## Aim of the task
Please render the data from the line containing "The image size" through the end of the data as a Markdown table with the columns Row and Line, numbering each nonblank line and omitting the pictures.

## Stored data
........
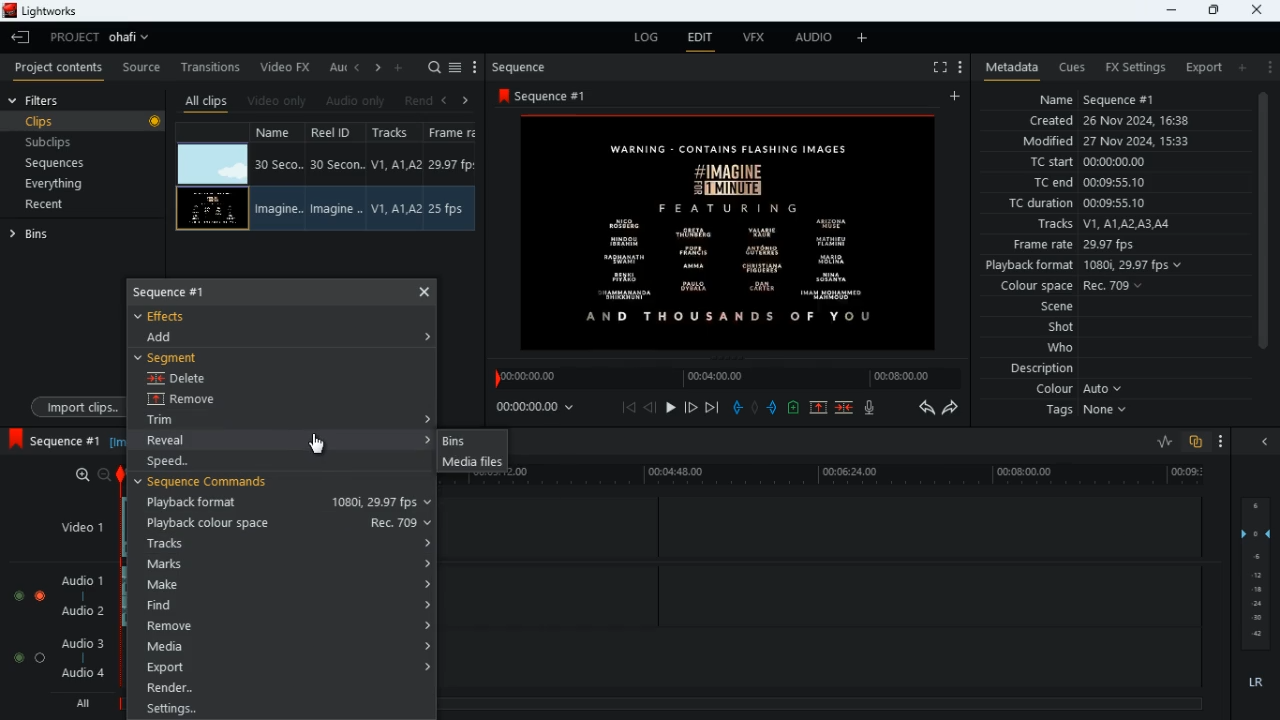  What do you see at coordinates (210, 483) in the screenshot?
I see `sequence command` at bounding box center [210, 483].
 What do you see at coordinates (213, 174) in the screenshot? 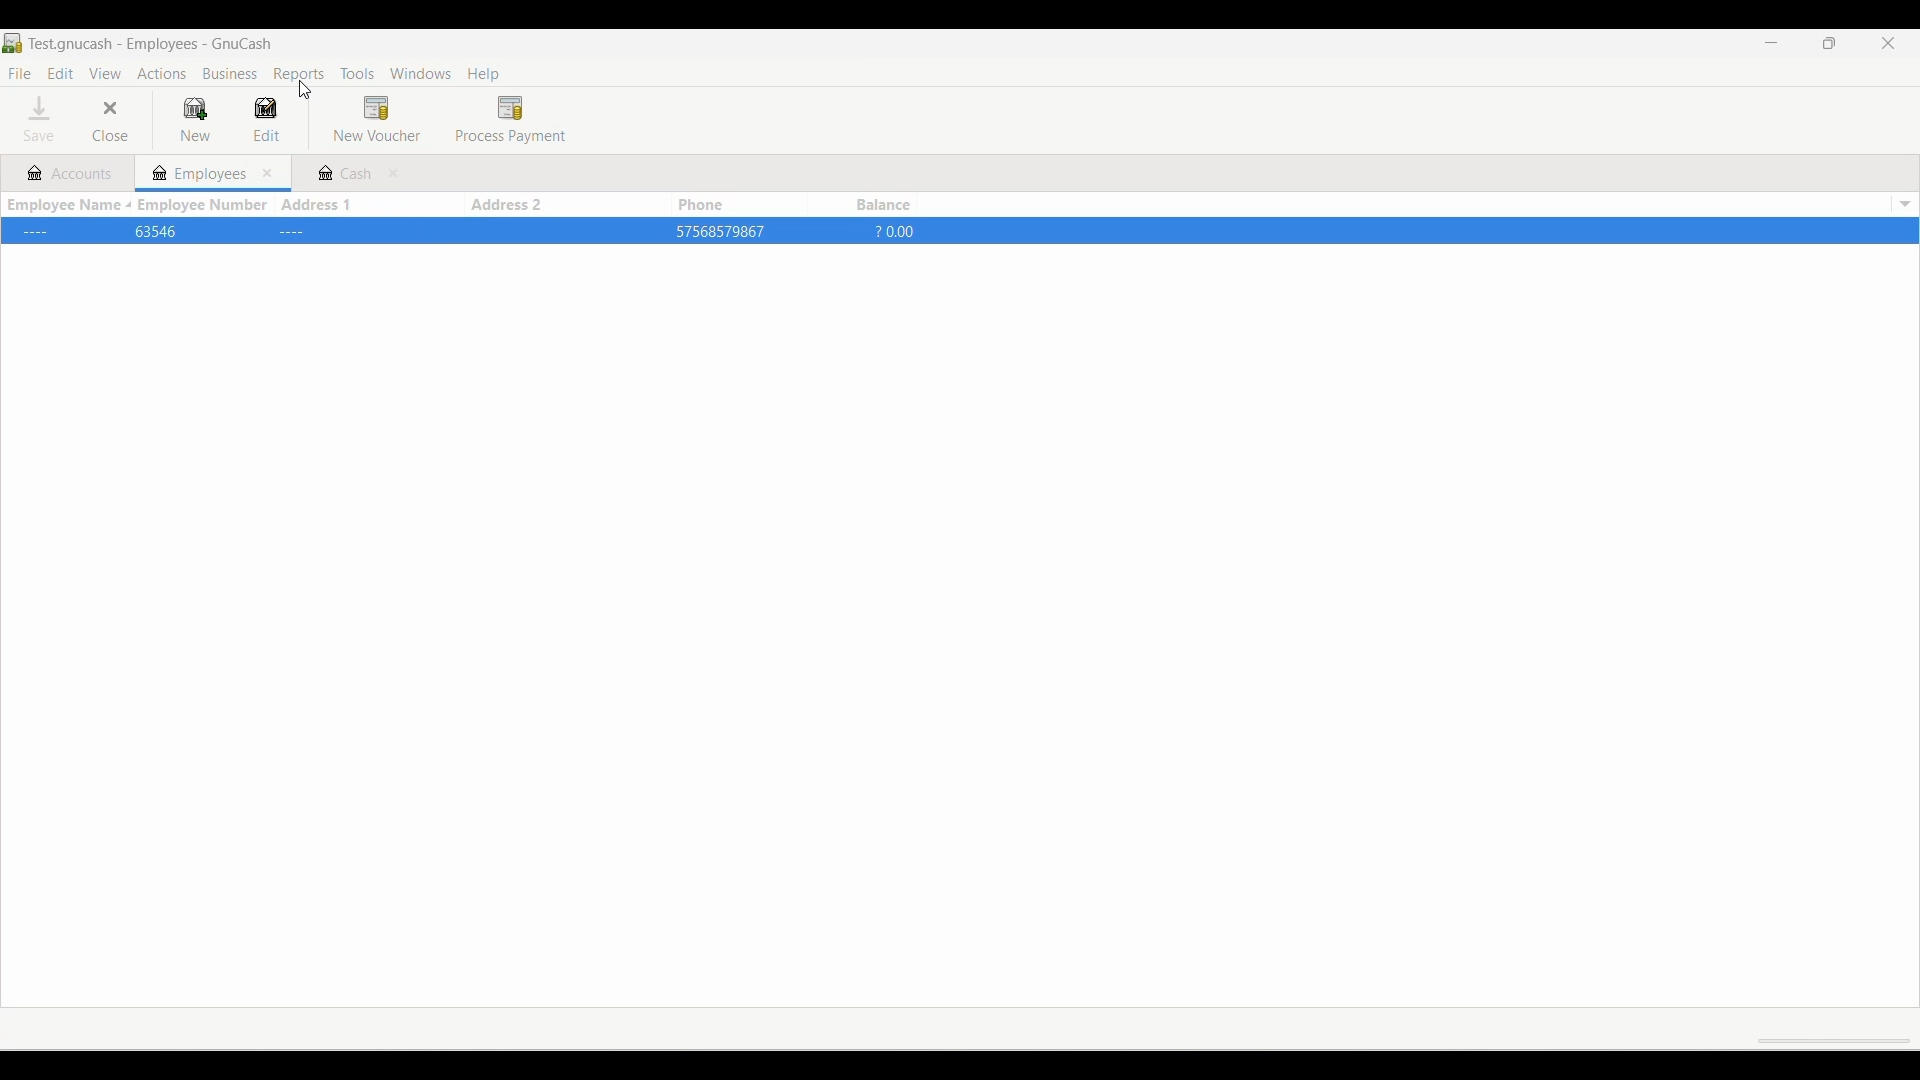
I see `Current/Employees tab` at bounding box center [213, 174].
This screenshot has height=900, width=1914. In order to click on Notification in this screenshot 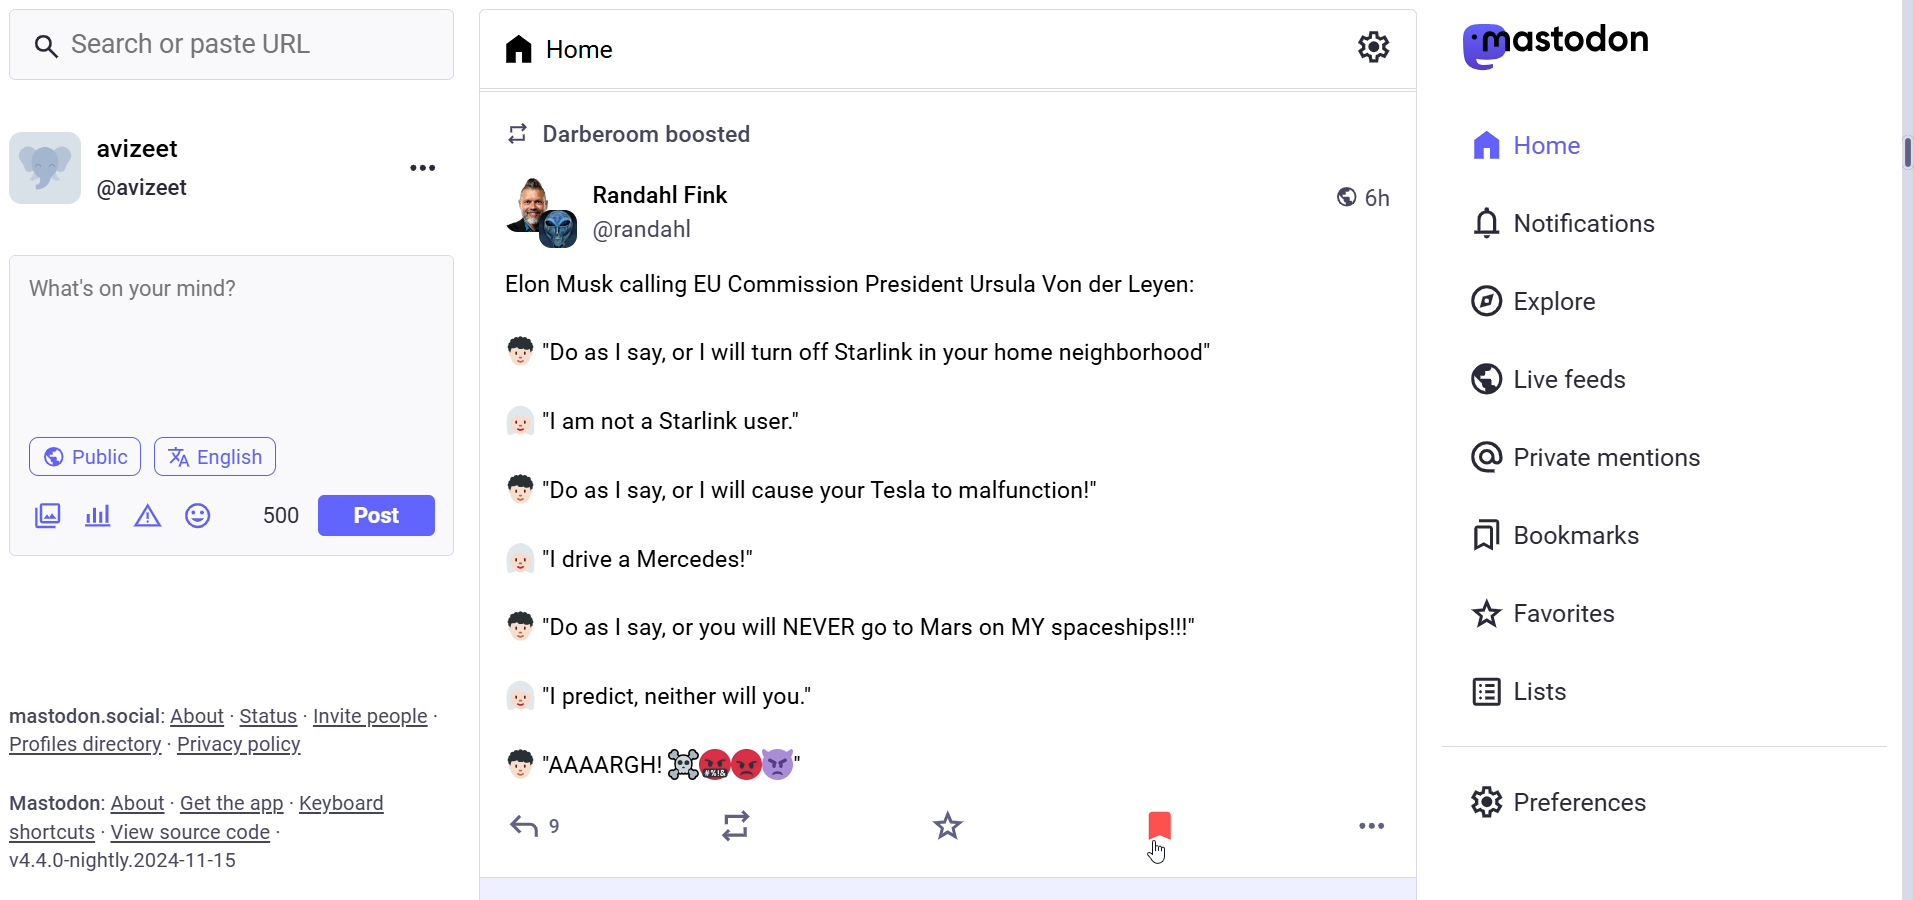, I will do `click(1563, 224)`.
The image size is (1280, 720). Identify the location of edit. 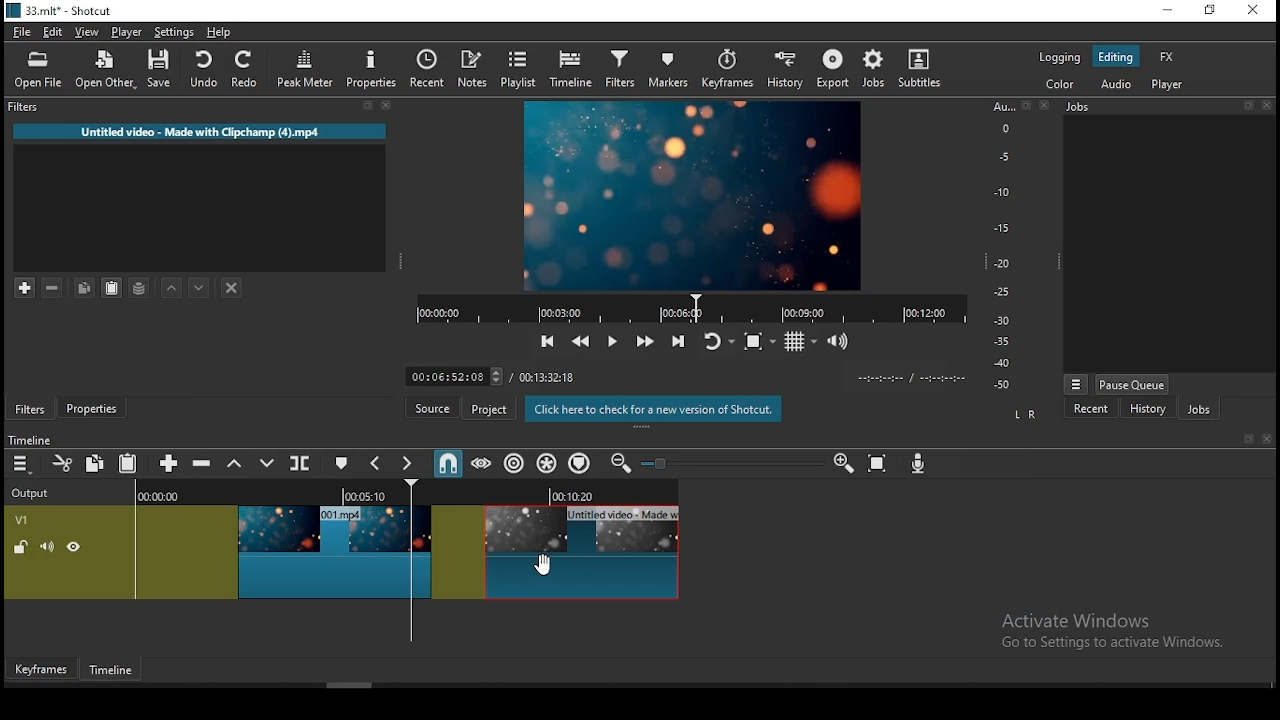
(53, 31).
........
## Exercise answer
| Row | Line |
|---|---|
| 1 | The image size is (1280, 720). Identify the location of edit.  |
| 2 | (53, 31). |